The foregoing is merely a preferred embodiment of the present invention and it should be noted that modifications and adaptations to those skilled in the art may be made without departing from the principles of the present invention, which are intended to be comprehended within the scope of the present invention.

Claims

1. An intelligent care scheme response method is characterized by comprising the following steps of:

wherein n is the sample size; m is the class of the tag; eta is the activation function, is the model to sample x ⁽ⁱ⁾ Is a predictive probability distribution of (1); j. k and l are node subscripts of the window layer, the hidden layer and the output layer respectively;and->Is a parameter of the model, and represents weights from the input layer to the hidden layer and from the hidden layer to the output layer respectively; h is the number of hidden layer nodes; c is the window size; d is the dimension of the word vector; w is a parameter of the first layer network; v is a parameter of the hidden layer; c is a regularization term identified by the nursing information entity;

2. The intelligent care regimen response method of claim 1, wherein in step S2, a parallel depth-first algorithm is employed in the phased form of the query process to increase the query efficiency.

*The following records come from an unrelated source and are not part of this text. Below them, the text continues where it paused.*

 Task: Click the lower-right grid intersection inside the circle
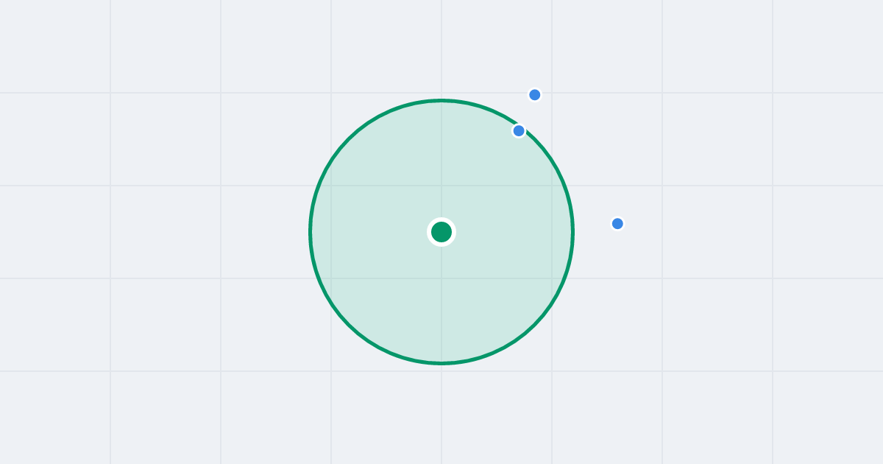pos(552,278)
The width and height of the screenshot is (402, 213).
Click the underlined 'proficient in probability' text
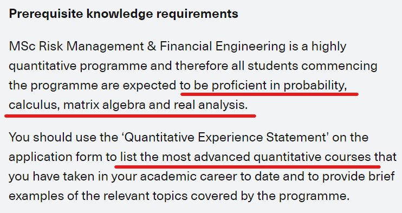pyautogui.click(x=279, y=86)
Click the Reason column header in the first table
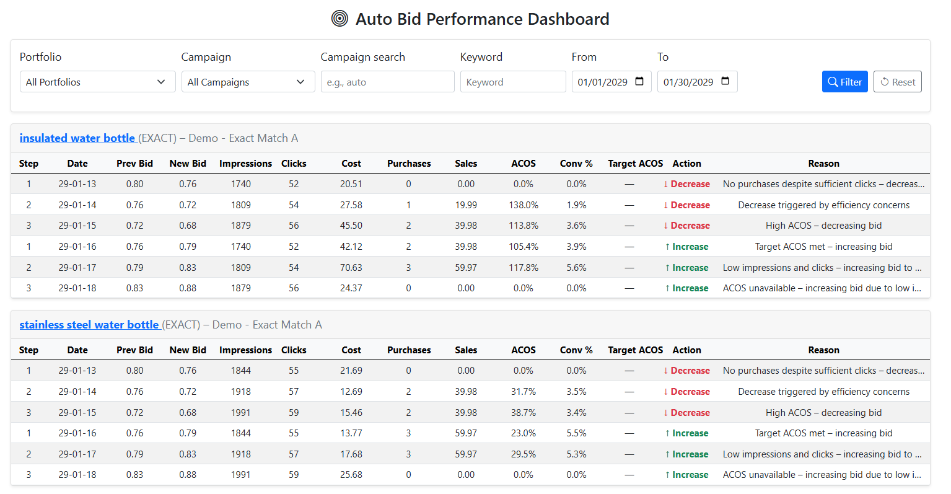The width and height of the screenshot is (951, 494). (823, 164)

3. The intelligent care regimen response method as recited in claim 2, wherein in step S2, the parallel depth-first algorithm comprises the steps of:

4. A method of answering a smart care regimen according to any one of claims 1-3, wherein the staged form of query of step S2 includes the steps of:

5. The intelligent care regimen response method as recited in claim 1, wherein in step S4, the regularization term C identified by the care information entity in formula (i) is obtained as follows:

6. the intelligent nursing scheme response system is characterized by comprising a question receiving module, a question response module and a nursing scheme output module;

a question answering module comprising a computer readable storage medium embodying a computer program for implementing the method of any one of claims 1 to 5.